Controlled Unclassified Information Compliance with Microsoft 365

Department of Defense contractors must meet Controlled Unclassified Information (CUI) requirements on the corporate data they are working with. As more regulations keep coming from the government, companies leveraging Microsoft 365 (M365) have been trying to figure out the best approach to meet the requirements within their environment. Learn how you can meet controlled unclassified information compliance with Microsoft 365.

We have been able to fulfill this requirement via solutions we built within Microsoft 365 which works on both Commercial and Government Community Cloud (GCC) tenants. In this blog, I will specifically address the topic of ensuring that CUI emails can only be sent to CUI eligible recipients using out-of-the-box capabilities.

The first key item is to have structured and up-to-date citizenship data for all your workers within your source Human Resources Information System (HRIS). Since this data is separate from the technical implementation and this process will be time-consuming, you should absolutely kick this off early on while you work on a technical implementation in the meantime.

As most organizations are still on their journey to the cloud, let’s assume here that you are in hybrid mode with on-premises Active Directory (AD) identities synced to Azure AD.
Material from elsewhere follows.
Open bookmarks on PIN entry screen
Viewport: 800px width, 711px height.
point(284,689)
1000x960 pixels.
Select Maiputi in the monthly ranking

As a next step, you will document your workflow and implementation processes from your HRIS system to a target where data can be easily leveraged within Microsoft Cloud. Specifically, this will allow you to sync your CUI citizenship eligibility data to an on-premises AD.
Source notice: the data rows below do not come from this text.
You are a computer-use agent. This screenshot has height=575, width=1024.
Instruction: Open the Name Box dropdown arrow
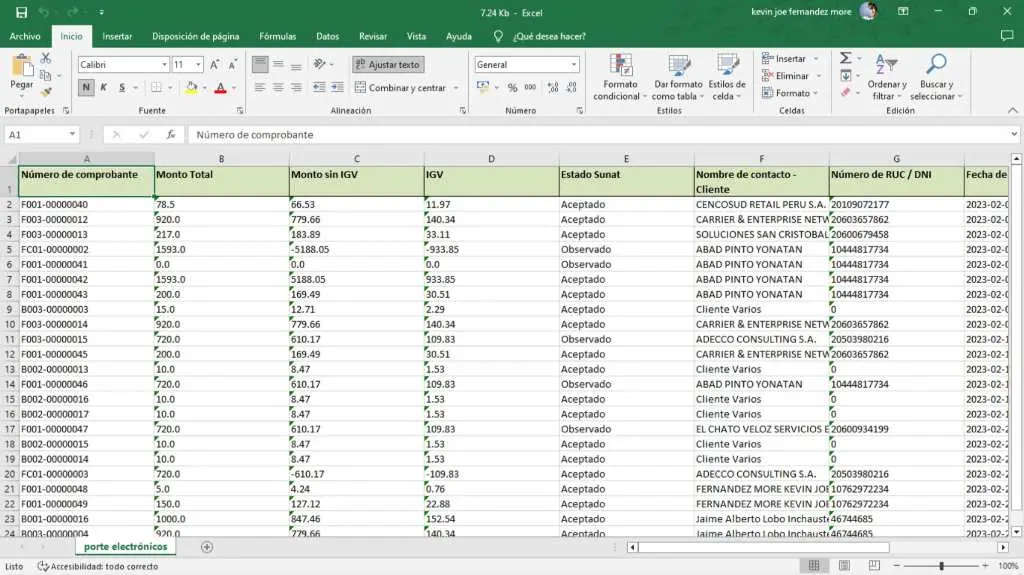(x=73, y=134)
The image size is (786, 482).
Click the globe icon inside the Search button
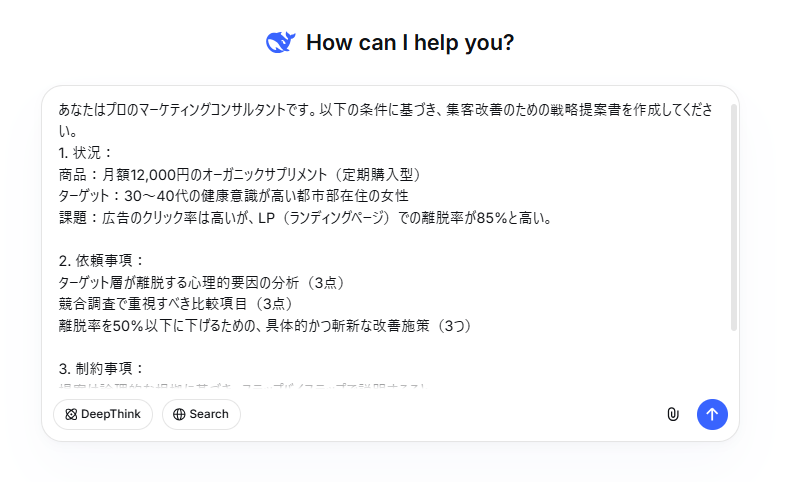click(179, 414)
For this purpose, you can leverage an unused on-premises AD attributes, synced via Azure AD Connect. If your company must meet other countries’ requirements and you want to minimize the number of custom attributes for this, you can use a single attribute to accommodate all use cases.

Lastly, you can leverage Mail Flow rules in Exchange Online to block non-CUI eligible recipients from receiving CUI content.

Keep in mind that you might require an audited bypass method that your users might need to use in some instances. We also believe it is important for the user to be able to check on CUI eligibility for their internal recipient prior to sending a CUI email. Withum has been able to customize both Outlook on the web and Outlook Desktop clients to provide that capability to end users.

As you can see, the solution has multiple moving pieces: one involving HR and a population effort of the CUI eligibility data and the other one being the technical implementation. Let’s not forget that piloting this in your environment will be key to a successful implementation along with end-user guides, training sessions and communication plans.

This implementation can be a lengthy process timewise so please plan accordingly when setting up expectations. Ensure your tenant is compliant when going through an audit by kicking this process off early on. Finally, you can rest assured that M365 is the proper toolset to meet your compliance requirement.